Exercise directions - Within the records that follow, determine how many lines include the word "computer". State the number and nothing further.

Data shown -

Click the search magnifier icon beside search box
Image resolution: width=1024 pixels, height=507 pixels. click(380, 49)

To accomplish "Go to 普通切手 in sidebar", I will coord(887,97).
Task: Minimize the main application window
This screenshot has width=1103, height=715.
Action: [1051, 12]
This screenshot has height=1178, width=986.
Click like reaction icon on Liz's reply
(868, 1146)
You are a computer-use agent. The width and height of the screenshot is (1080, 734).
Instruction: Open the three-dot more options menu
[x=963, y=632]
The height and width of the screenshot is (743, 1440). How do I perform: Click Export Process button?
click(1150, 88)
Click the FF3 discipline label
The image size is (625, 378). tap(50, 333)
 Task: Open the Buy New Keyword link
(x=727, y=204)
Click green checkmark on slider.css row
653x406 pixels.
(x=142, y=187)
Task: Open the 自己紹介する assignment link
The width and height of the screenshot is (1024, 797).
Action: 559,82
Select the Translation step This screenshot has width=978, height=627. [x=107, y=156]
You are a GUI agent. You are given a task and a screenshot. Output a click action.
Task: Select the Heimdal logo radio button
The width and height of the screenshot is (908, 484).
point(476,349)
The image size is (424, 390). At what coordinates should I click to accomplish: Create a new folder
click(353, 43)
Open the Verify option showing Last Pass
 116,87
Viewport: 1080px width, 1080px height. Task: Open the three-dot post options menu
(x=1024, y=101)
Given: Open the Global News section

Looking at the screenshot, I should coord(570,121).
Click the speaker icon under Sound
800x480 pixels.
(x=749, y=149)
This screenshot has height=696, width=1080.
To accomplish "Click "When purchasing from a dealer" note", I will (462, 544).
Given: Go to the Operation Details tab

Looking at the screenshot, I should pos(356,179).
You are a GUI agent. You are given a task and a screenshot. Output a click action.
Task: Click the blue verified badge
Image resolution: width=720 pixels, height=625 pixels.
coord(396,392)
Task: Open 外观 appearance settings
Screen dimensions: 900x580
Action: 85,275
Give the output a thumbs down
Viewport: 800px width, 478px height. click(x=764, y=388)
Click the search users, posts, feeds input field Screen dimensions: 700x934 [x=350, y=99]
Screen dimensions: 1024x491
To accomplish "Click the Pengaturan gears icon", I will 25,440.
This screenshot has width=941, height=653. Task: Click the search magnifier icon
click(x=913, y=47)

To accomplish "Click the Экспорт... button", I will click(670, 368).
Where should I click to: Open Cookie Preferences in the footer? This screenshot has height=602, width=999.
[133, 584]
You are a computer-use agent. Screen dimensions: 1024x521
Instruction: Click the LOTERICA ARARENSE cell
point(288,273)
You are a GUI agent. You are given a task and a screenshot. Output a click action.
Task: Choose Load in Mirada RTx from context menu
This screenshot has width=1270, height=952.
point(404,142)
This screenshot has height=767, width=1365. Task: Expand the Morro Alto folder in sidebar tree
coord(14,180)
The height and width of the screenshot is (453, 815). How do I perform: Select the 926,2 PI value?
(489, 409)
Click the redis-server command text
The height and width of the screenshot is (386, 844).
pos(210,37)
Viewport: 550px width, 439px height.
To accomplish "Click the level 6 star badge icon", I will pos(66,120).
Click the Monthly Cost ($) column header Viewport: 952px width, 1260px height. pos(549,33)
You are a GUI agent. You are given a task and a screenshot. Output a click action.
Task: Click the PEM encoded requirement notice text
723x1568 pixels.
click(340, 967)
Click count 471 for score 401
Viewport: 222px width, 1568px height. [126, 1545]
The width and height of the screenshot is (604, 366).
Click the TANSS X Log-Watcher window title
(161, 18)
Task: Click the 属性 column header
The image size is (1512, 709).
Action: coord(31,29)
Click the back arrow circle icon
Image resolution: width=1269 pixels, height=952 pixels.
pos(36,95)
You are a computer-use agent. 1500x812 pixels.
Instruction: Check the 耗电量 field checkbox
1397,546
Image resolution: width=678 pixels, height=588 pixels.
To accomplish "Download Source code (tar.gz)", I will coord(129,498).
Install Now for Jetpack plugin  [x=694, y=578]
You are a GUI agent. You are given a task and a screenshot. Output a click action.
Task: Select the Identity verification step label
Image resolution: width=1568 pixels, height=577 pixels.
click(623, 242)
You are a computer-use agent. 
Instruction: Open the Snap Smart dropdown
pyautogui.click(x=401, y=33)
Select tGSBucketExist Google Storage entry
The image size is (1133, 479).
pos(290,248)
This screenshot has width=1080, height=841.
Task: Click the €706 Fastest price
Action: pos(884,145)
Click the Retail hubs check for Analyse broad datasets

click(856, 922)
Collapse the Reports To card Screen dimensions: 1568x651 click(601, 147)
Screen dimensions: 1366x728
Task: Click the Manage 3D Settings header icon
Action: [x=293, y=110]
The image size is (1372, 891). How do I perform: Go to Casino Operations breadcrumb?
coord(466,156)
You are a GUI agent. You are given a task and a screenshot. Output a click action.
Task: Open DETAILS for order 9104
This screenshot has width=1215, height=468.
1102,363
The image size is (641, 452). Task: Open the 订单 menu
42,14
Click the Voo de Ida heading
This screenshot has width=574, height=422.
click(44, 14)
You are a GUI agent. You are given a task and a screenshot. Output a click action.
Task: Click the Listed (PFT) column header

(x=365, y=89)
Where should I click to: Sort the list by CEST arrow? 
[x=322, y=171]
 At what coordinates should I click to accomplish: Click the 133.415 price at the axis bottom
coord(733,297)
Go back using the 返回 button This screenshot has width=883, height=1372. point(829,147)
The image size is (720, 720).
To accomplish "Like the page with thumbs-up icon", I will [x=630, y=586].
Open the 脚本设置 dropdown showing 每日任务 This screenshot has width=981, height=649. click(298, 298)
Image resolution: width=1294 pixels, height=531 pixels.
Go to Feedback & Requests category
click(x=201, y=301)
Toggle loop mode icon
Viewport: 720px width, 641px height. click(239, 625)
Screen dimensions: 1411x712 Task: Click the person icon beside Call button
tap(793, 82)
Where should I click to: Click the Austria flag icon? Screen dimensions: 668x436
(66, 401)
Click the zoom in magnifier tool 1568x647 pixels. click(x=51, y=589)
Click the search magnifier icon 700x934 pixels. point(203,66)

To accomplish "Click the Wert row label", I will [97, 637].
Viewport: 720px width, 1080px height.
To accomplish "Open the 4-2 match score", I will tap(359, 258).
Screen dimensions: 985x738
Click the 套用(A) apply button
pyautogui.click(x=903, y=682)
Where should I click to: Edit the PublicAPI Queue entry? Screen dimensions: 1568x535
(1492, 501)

Answer to this problem - 4